_What to work on_.
A - Write out the part of the passage on paying for volunteer shopping that opens with the words containing "As most things" and closes with "existing gift cards.".
B - Answer these about the passage on paying for volunteer shopping:
(i) Which two supermarkets lack a dedicated volunteer card and suggest using their existing gift cards?
(ii) Until when, and for up to how many users, is Expend offering its tools free to new customers?
(iii) In Post Office Payout, what does the isolated person ask their bank or building society to send to the volunteer?
C - Continue the passage on paying for volunteer shopping from the point where it stops.

There are different ways to handle transactions – whether it’s between shopping volunteers and those who they are shopping for or for other financial transactions.
As most things over the last few weeks, methods have evolved, and may now have reached a point where good practice and valid options are beginning to start:
What supermarkets are offering
These are essentially vouchers, not cards, but they operate in the same kind of way. The person ‘buys’ a card online and it’s emailed to the volunteer who then uses this to pay for the shopping. There are some variations between the supermarkets, but primarily the isolated person tops up the voucher so the volunteer can use the card repeatedly.
Morrisons and Tesco don’t have a dedicated volunteer card but are encouraging people to use their existing gift card system in roughly the same way. And until they launch their volunteer card, you can also use Sainsburys existing gift cards.
What other organisations are offering
Banks, building societies and other financial services organisations are also finding new ways to tackle these issues:
- Expend – is offering its spending and expense management tools to new customers for free until September 2020 for up to 20 users. This is ideal for charities working on the front line to support their communities and need a way to pay for goods and services, volunteer expenses, track mileage and other expenses.
- Post Office Payout – before the pandemic, this system was only available in the Post Office but now many banks and building societies have also signed up. An isolated person asks their bank/building society to send a one-time barcode to the volunteer (it can be text, email or post). The volunteer takes this into the bank/building society, and they can draw out the amount of cash designated to that barcode. Not all banks are doing this, so check with your bank first.

_Data section_.
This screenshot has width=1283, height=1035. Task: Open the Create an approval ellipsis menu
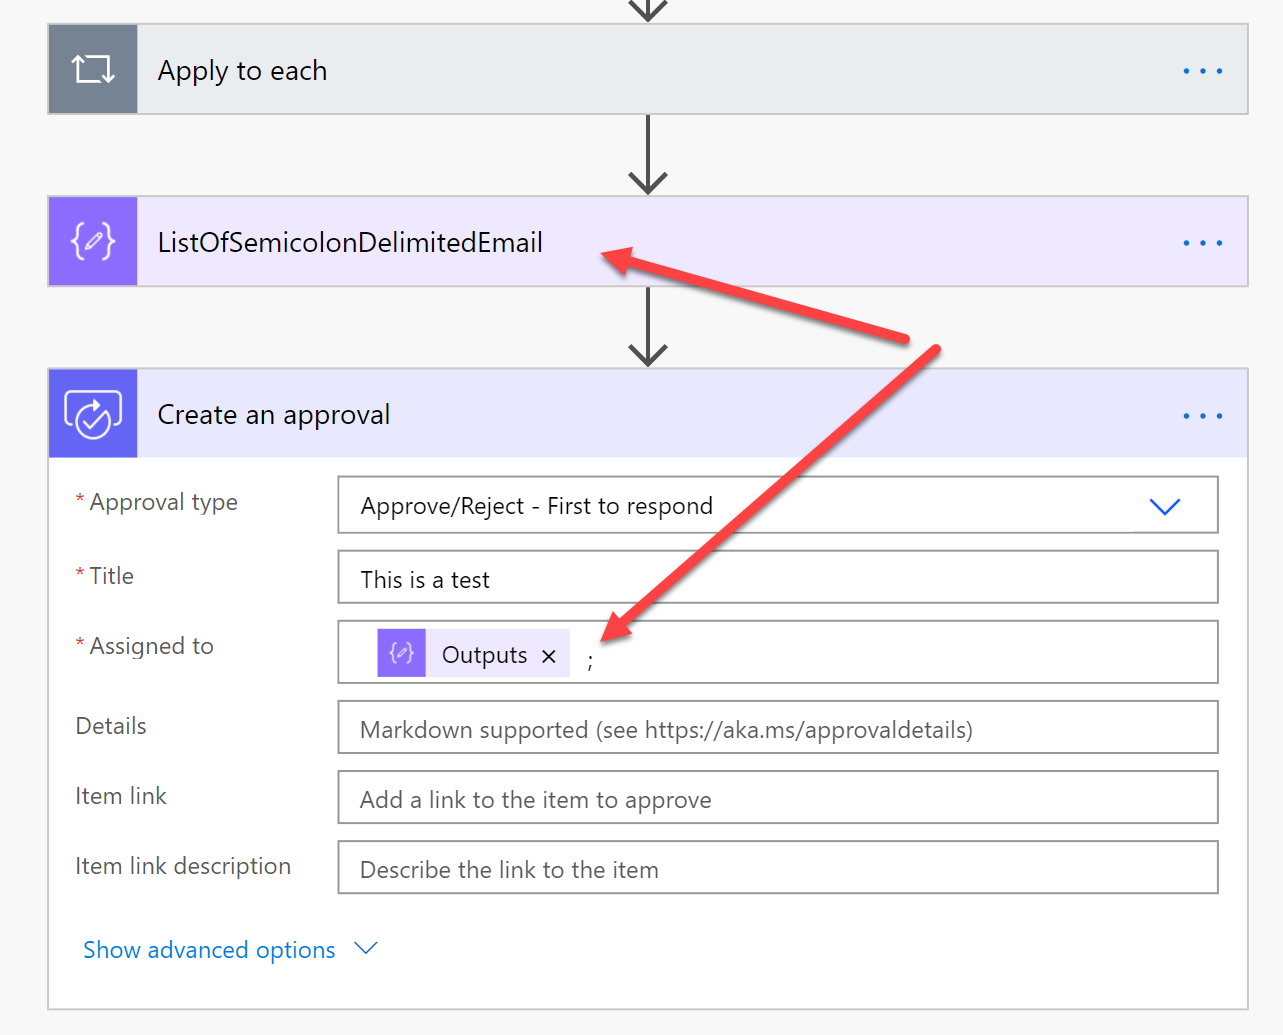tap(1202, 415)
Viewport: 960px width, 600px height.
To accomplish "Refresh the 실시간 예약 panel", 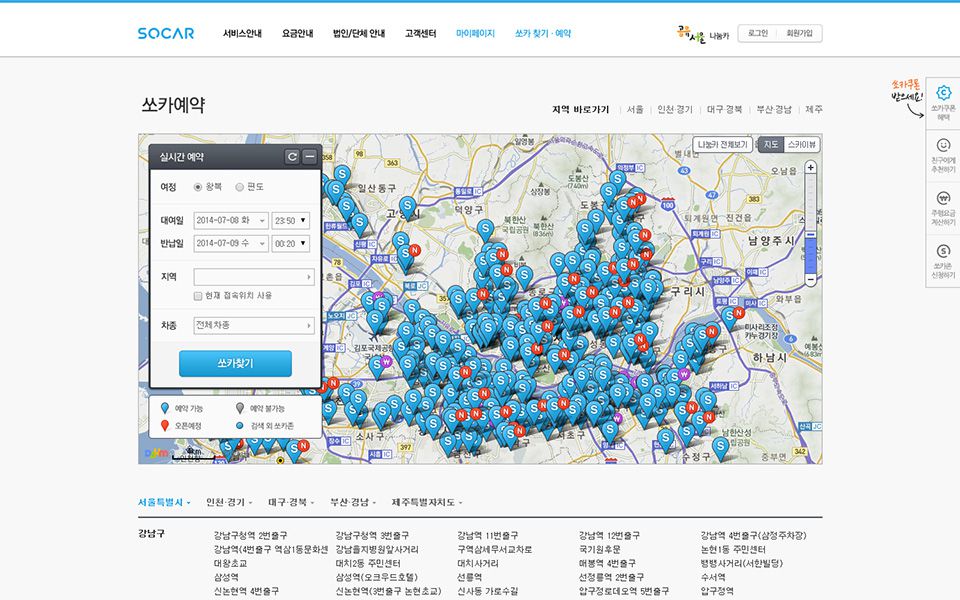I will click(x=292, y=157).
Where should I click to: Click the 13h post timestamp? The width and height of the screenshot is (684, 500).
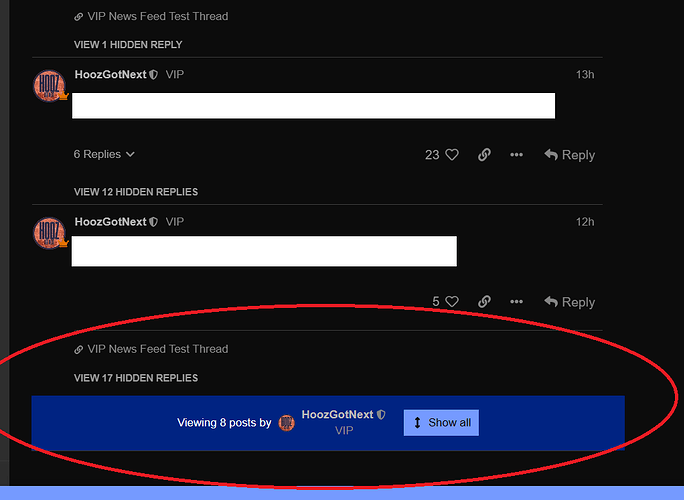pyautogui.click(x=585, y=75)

_Task responses_.
A -
As most things over the last few weeks, methods have evolved, and may now have reached a point where good practice and valid options are beginning to start:
What supermarkets are offering
These are essentially vouchers, not cards, but they operate in the same kind of way. The person ‘buys’ a card online and it’s emailed to the volunteer who then uses this to pay for the shopping. There are some variations between the supermarkets, but primarily the isolated person tops up the voucher so the volunteer can use the card repeatedly.
Morrisons and Tesco don’t have a dedicated volunteer card but are encouraging people to use their existing gift card system in roughly the same way. And until they launch their volunteer card, you can also use Sainsburys existing gift cards.

B -
(i) Morrisons and Tesco.
(ii) Until September 2020, for up to 20 users.
(iii) A one-time barcode, sent by text, email or post.

C -
- Starling Banks’ Connected Card – if an isolated person banks with Starling they can add a second card for a trusted volunteer. This card is connected to a section of their bank account and they can drop in however much money is required for that transaction. The snag is when the card is ordered it goes to the bank account holder who then must pass it to the volunteer, creating an opportunity for potential virus transfer.
- Contactless payment devices – some local organisations are using contactless devices to take payments. A good example is Square which does have an upfront fee of £22.80 and charges a percentage for each transaction.
- Nat West / RBS – https://www.rbs.com/rbs/news/2020/04/natwest–royal-bank-of-scotland-and-ulster-bank-launch-card-for-.html
- Paying over the phone – Some stores (including large Tesco stores) are accepting payments over the phone. This is also the option used by volunteers using the Good SAM app.
- Bank transfer – Payments can be sent via telephone or online banking. However, those who are sending payments do not need to share their bank details to do this and should be wary of anyone asking for them.
- Paying by cash – This is not encouraged as ensuring the handover of cash is contact free does not seem possible. Plus, there are issues around having the right change and people running out of cash. Shops are also discouraging the use of cash because of the risk of virus transfer.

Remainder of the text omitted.